- _Required work_
Please rewrite every line of the items below as a numbered list, leaving out any blank lines.
--- start of Entries supplied ---
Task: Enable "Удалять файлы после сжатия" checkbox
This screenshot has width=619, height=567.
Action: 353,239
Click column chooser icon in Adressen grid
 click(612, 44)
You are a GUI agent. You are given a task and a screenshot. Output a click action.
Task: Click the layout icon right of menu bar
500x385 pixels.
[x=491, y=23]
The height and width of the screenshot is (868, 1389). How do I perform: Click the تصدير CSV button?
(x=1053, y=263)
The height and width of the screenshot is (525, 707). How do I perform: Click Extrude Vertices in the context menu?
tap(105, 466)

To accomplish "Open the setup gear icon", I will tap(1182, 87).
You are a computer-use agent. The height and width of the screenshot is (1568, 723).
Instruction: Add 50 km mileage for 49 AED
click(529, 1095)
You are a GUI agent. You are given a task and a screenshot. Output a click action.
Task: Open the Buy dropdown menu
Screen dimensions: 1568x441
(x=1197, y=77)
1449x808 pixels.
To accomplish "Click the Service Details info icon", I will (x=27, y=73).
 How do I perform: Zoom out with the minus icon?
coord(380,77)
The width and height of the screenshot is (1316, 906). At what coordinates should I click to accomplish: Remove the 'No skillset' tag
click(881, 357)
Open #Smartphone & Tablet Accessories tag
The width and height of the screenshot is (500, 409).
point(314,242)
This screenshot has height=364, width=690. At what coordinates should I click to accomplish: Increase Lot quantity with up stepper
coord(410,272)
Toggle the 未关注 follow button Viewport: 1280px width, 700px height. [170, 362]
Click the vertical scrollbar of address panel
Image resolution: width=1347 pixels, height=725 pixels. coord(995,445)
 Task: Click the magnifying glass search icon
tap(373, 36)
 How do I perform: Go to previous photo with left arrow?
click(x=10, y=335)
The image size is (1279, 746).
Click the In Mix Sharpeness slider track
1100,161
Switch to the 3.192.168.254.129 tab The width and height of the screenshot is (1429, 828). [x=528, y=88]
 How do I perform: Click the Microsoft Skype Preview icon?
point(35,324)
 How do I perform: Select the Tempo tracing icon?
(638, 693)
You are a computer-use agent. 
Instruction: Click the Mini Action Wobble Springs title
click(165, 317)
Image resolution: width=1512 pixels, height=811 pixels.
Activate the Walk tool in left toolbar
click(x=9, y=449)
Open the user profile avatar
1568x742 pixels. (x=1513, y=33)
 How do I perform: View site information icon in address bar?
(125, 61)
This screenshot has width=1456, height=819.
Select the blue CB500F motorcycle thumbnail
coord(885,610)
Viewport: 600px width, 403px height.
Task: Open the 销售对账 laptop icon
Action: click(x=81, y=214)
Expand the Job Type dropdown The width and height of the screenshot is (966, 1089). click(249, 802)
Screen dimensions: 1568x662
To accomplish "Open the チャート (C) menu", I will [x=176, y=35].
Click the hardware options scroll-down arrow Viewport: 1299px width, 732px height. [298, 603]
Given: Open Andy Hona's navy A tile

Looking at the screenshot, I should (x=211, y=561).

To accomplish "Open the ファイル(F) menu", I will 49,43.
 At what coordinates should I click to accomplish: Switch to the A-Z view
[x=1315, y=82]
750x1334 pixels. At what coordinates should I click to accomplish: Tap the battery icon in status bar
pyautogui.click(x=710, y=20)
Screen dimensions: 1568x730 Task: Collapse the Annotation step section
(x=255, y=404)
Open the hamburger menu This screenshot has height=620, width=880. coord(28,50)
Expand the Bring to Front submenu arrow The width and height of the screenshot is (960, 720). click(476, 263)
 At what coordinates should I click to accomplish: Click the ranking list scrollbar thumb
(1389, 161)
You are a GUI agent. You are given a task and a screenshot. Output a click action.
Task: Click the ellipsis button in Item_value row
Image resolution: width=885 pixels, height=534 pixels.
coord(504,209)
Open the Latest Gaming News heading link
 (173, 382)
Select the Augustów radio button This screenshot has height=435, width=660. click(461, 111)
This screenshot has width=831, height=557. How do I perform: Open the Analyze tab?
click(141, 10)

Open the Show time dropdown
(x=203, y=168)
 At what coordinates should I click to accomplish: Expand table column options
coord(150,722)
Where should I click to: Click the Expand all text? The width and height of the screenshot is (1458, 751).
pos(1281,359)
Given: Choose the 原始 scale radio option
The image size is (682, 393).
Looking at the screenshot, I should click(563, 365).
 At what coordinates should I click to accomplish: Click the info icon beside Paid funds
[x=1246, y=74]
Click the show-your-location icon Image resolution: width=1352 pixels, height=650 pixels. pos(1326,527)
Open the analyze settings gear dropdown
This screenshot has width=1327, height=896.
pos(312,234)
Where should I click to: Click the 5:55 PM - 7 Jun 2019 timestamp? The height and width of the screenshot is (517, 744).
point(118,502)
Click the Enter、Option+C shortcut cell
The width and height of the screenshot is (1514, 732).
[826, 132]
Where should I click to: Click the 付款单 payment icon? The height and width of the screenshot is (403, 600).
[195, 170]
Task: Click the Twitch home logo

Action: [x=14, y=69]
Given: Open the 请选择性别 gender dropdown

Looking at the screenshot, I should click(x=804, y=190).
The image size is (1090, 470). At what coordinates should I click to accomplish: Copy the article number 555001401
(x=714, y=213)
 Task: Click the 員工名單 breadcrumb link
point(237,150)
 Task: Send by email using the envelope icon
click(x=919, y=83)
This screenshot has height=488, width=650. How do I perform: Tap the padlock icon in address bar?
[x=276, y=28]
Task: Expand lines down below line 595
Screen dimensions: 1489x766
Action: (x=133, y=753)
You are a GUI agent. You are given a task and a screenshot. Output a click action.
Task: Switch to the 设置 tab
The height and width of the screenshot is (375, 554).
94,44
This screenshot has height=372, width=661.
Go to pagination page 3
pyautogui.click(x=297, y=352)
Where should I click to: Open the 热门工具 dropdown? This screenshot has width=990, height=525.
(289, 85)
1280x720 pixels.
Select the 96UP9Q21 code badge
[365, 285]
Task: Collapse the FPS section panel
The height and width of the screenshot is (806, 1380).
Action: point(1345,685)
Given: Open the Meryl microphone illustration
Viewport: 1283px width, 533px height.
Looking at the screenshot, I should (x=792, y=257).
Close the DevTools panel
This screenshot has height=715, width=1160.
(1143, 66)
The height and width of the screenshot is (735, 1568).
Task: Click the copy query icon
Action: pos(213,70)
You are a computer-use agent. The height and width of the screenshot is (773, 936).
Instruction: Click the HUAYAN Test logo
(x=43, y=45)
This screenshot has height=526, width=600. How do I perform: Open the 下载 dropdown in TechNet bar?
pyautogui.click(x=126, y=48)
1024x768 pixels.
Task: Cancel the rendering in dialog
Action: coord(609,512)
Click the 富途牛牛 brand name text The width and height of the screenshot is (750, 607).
--- end of Entries supplied ---
- _Response for this exercise_
1. Task: Enable "Удалять файлы после сжатия" checkbox
2. This screenshot has width=619, height=567.
3. Action: 353,239
4. Click column chooser icon in Adressen grid
5.  click(612, 44)
6. You are a GUI agent. You are given a task and a screenshot. Output a click action.
7. Task: Click the layout icon right of menu bar
8. 500x385 pixels.
9. [x=491, y=23]
10. The height and width of the screenshot is (868, 1389). How do I perform: Click the تصدير CSV button?
11. (x=1053, y=263)
12. The height and width of the screenshot is (525, 707). How do I perform: Click Extrude Vertices in the context menu?
13. tap(105, 466)
14. To accomplish "Open the setup gear icon", I will tap(1182, 87).
15. You are a computer-use agent. The height and width of the screenshot is (1568, 723).
16. Instruction: Add 50 km mileage for 49 AED
17. click(529, 1095)
18. You are a GUI agent. You are given a task and a screenshot. Output a click action.
19. Task: Open the Buy dropdown menu
20. Screen dimensions: 1568x441
21. (x=1197, y=77)
22. 1449x808 pixels.
23. To accomplish "Click the Service Details info icon", I will (x=27, y=73).
24.  How do I perform: Zoom out with the minus icon?
25. coord(380,77)
26. The width and height of the screenshot is (1316, 906). At what coordinates should I click to accomplish: Remove the 'No skillset' tag
27. click(881, 357)
28. Open #Smartphone & Tablet Accessories tag
29. The width and height of the screenshot is (500, 409).
30. point(314,242)
31. This screenshot has height=364, width=690. At what coordinates should I click to accomplish: Increase Lot quantity with up stepper
32. coord(410,272)
33. Toggle the 未关注 follow button Viewport: 1280px width, 700px height. [170, 362]
34. Click the vertical scrollbar of address panel
35. Image resolution: width=1347 pixels, height=725 pixels. coord(995,445)
36.  Task: Click the magnifying glass search icon
37. tap(373, 36)
38.  How do I perform: Go to previous photo with left arrow?
39. click(x=10, y=335)
40. The image size is (1279, 746).
41. Click the In Mix Sharpeness slider track
42. 1100,161
43. Switch to the 3.192.168.254.129 tab The width and height of the screenshot is (1429, 828). [x=528, y=88]
44.  How do I perform: Click the Microsoft Skype Preview icon?
45. point(35,324)
46.  How do I perform: Select the Tempo tracing icon?
47. (638, 693)
48. You are a computer-use agent. 
49. Instruction: Click the Mini Action Wobble Springs title
50. click(165, 317)
51. Image resolution: width=1512 pixels, height=811 pixels.
52. Activate the Walk tool in left toolbar
53. click(x=9, y=449)
54. Open the user profile avatar
55. 1568x742 pixels. (x=1513, y=33)
56.  How do I perform: View site information icon in address bar?
57. (125, 61)
58. This screenshot has width=1456, height=819.
59. Select the blue CB500F motorcycle thumbnail
60. coord(885,610)
61. Viewport: 600px width, 403px height.
62. Task: Open the 销售对账 laptop icon
63. Action: click(x=81, y=214)
64. Expand the Job Type dropdown The width and height of the screenshot is (966, 1089). click(249, 802)
65. Screen dimensions: 1568x662
66. To accomplish "Open the チャート (C) menu", I will [x=176, y=35].
67. Click the hardware options scroll-down arrow Viewport: 1299px width, 732px height. [298, 603]
68. Given: Open Andy Hona's navy A tile
69. Looking at the screenshot, I should (x=211, y=561).
70. To accomplish "Open the ファイル(F) menu", I will 49,43.
71.  At what coordinates should I click to accomplish: Switch to the A-Z view
72. [x=1315, y=82]
73. 750x1334 pixels. At what coordinates should I click to accomplish: Tap the battery icon in status bar
74. pyautogui.click(x=710, y=20)
75. Screen dimensions: 1568x730 Task: Collapse the Annotation step section
76. (x=255, y=404)
77. Open the hamburger menu This screenshot has height=620, width=880. coord(28,50)
78. Expand the Bring to Front submenu arrow The width and height of the screenshot is (960, 720). click(476, 263)
79.  At what coordinates should I click to accomplish: Click the ranking list scrollbar thumb
80. (1389, 161)
81. You are a GUI agent. You are given a task and a screenshot. Output a click action.
82. Task: Click the ellipsis button in Item_value row
83. Image resolution: width=885 pixels, height=534 pixels.
84. coord(504,209)
85. Open the Latest Gaming News heading link
86.  (173, 382)
87. Select the Augustów radio button This screenshot has height=435, width=660. click(461, 111)
88. This screenshot has width=831, height=557. How do I perform: Open the Analyze tab?
89. click(141, 10)
90. Open the Show time dropdown
91. (x=203, y=168)
92.  At what coordinates should I click to accomplish: Expand table column options
93. coord(150,722)
94. Where should I click to: Click the Expand all text? The width and height of the screenshot is (1458, 751).
95. pos(1281,359)
96. Given: Choose the 原始 scale radio option
97. The image size is (682, 393).
98. Looking at the screenshot, I should click(563, 365).
99.  At what coordinates should I click to accomplish: Click the info icon beside Paid funds
100. [x=1246, y=74]
101. Click the show-your-location icon Image resolution: width=1352 pixels, height=650 pixels. pos(1326,527)
102. Open the analyze settings gear dropdown
103. This screenshot has width=1327, height=896.
104. pos(312,234)
105. Where should I click to: Click the 5:55 PM - 7 Jun 2019 timestamp? The height and width of the screenshot is (517, 744).
106. point(118,502)
107. Click the Enter、Option+C shortcut cell
108. The width and height of the screenshot is (1514, 732).
109. [826, 132]
110. Where should I click to: Click the 付款单 payment icon? The height and width of the screenshot is (403, 600).
111. [195, 170]
112. Task: Click the Twitch home logo
113. Action: [x=14, y=69]
114. Given: Open the 请选择性别 gender dropdown
115. Looking at the screenshot, I should click(x=804, y=190).
116. The image size is (1090, 470). At what coordinates should I click to accomplish: Copy the article number 555001401
117. (x=714, y=213)
118.  Task: Click the 員工名單 breadcrumb link
119. point(237,150)
120.  Task: Send by email using the envelope icon
121. click(x=919, y=83)
122. This screenshot has height=488, width=650. How do I perform: Tap the padlock icon in address bar?
123. [x=276, y=28]
124. Task: Expand lines down below line 595
125. Screen dimensions: 1489x766
126. Action: (x=133, y=753)
127. You are a GUI agent. You are given a task and a screenshot. Output a click action.
128. Task: Switch to the 设置 tab
129. The height and width of the screenshot is (375, 554).
130. 94,44
131. This screenshot has height=372, width=661.
132. Go to pagination page 3
133. pyautogui.click(x=297, y=352)
134. Where should I click to: Open the 热门工具 dropdown? This screenshot has width=990, height=525.
135. (289, 85)
136. 1280x720 pixels.
137. Select the 96UP9Q21 code badge
138. [365, 285]
139. Task: Collapse the FPS section panel
140. The height and width of the screenshot is (806, 1380).
141. Action: point(1345,685)
142. Given: Open the Meryl microphone illustration
143. Viewport: 1283px width, 533px height.
144. Looking at the screenshot, I should (x=792, y=257).
145. Close the DevTools panel
146. This screenshot has height=715, width=1160.
147. (1143, 66)
148. The height and width of the screenshot is (735, 1568).
149. Task: Click the copy query icon
150. Action: pos(213,70)
151. You are a computer-use agent. The height and width of the screenshot is (773, 936).
152. Instruction: Click the HUAYAN Test logo
153. (x=43, y=45)
154. This screenshot has height=526, width=600. How do I perform: Open the 下载 dropdown in TechNet bar?
155. pyautogui.click(x=126, y=48)
156. 1024x768 pixels.
157. Task: Cancel the rendering in dialog
158. Action: coord(609,512)
159. Click the 富途牛牛 brand name text The width and height of the screenshot is (750, 607).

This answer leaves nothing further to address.